CAPE ELIZABETH – It’s hard to envision Maine’s rocky coast harboring “a jungle,” but that’s what Nate Greene said much of the shoreline at Fort Williams Park has become.

Non-native species, overgrown shrubs and trees choked by vines have combined to block off some of the prettiest views from the 90-acre park, said Greene, a member of a steering committee that is overseeing and doing much of the work to clear those vistas.

The group, which operates under the umbrella of the Fort Williams Charitable Foundation, is creating an arboretum at the park, a set of as many as 15 landscapes that will clear out the undergrowth, replace invasive plants with native species and create new trails linking the areas.

The first landscape will be unveiled at open houses Saturday and Oct. 22, from 11 a.m. to 1 p.m. each day. The site, called “Cliffside,” is just south of the beach at Fort Williams Park.

Greene said the site isn’t finished yet, since many of the plants that will go in the area aren’t scheduled to be planted until next spring and a stone wall won’t go in until later this fall, weather permitting. But visitors will see the natural amphitheater that has been created, a small terraced area that includes a flat space for a performer and grassy “steps,” where spectators will be able to sit and lean back against a hillside.

There’s also a gravel walkway that links to the Cliff Walk along the oceanside edge of the park, trees that have been freed from the undergrowth and vines, and a view of the ship channel that once was obscured by a wall of shrubs.

Greene, who said he is a semi-retired landscape gardener, said it was hard to see the potential of the place until volunteers had spent several weeks clearing out the undergrowth. The changes that are made, he said, work with the lay of the land, not against it.

“We listened to the land,” he said. “We’ve not really changed anything.”

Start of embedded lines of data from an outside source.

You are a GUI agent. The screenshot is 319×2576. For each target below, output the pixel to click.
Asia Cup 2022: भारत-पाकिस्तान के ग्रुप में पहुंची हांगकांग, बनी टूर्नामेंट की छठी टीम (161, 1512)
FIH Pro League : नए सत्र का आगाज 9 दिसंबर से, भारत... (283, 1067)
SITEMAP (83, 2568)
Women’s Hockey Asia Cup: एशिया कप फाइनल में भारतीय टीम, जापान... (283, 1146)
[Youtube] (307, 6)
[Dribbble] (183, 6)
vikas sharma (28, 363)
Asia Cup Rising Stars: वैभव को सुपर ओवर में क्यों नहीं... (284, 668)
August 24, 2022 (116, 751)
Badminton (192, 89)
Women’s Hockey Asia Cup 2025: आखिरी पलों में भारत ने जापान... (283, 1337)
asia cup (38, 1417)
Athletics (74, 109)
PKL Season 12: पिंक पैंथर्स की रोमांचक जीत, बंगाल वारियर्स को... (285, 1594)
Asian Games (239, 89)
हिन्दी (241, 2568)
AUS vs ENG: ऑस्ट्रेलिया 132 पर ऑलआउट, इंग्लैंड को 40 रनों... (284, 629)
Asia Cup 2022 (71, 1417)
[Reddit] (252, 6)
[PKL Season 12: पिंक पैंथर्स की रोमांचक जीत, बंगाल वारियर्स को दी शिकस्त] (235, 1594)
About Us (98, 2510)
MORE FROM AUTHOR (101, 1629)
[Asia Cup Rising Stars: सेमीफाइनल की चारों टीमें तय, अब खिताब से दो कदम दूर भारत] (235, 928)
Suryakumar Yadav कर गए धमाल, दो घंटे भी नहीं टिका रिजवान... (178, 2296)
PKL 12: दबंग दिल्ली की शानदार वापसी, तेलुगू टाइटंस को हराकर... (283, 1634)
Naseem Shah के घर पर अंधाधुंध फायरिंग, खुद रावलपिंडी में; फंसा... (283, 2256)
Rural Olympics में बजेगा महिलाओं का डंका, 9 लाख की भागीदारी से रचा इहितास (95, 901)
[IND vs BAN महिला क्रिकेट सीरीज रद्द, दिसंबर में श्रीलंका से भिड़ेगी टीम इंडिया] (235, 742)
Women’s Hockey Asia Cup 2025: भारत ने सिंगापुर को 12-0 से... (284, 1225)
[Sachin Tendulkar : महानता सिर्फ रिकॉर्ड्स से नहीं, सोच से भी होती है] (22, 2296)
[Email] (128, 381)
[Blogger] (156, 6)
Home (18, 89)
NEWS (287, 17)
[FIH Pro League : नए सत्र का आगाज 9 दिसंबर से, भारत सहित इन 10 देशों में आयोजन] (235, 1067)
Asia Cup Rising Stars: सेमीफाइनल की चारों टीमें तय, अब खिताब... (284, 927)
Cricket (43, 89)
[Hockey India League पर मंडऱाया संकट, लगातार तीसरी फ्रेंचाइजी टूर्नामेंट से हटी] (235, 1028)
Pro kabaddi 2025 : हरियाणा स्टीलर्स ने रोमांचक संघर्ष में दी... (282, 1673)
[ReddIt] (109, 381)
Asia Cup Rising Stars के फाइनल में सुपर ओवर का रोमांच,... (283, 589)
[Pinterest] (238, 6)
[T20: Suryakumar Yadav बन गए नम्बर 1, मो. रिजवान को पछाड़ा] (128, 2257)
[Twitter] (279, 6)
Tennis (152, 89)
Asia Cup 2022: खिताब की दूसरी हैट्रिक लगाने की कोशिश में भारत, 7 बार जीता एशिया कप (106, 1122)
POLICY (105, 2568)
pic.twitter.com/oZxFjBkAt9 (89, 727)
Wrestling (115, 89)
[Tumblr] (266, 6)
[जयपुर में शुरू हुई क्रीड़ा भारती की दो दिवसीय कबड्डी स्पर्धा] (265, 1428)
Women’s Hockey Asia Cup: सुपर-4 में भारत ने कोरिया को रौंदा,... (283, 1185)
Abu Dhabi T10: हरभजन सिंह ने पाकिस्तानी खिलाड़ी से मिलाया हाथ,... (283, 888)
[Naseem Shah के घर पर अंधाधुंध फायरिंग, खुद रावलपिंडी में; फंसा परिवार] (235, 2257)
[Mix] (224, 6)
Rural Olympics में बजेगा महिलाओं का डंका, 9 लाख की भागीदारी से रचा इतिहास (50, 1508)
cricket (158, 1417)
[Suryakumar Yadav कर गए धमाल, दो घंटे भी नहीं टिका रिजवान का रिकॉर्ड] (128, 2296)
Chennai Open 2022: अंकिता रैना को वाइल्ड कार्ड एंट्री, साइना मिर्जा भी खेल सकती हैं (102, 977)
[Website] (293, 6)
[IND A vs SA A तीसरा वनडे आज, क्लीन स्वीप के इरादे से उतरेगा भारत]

The first site cost about $330,000, even with some of the material – like the stones for the walls – and much of the labor donated by volunteers. The entire arboretum will cost about $4 million, Greene said, and the site of the first landscape was picked with that price at least partially in mind.

Cliffside is easily accessible, just off the park’s main road. A large parking area next to the parade ground is just a few dozen yards away.

“If you want to stimulate donations, this is the obvious place,” Greene said.

The steering committee recently revised its master plan for the arboretum, and the new version was approved by the Town Council on Wednesday. Five landscapes that were planned for a protected area of the park were moved, to avoid any question of whether the landscaping would be allowed.
The effort has had some stumbles.

Work was halted when state officials suspected that the brush clearing was disturbing the habitat of New England cottontail rabbits. One rabbit was almost trapped, Greene said, but he’s not sure there are many in the area because there’s a fairly sizable population of foxes in the park.

He said the steering committee is sensitive to the impact on wildlife and plans to plant fruit trees, as well as ground shrubs, to provide some food and hiding areas for small animals. The goal is to support, not supplant, wildlife in the park, he said.

Greene said the views of the volunteers are reflected by an answer provided by a Windham man who has worked on the landscape week after week.

Asked why he put so much effort into a park well outside his hometown, he said, “‘Because the park is free,’ ” Greene said. “That’s the big motivation for us: it’s the prettiest free park in the state of Maine.”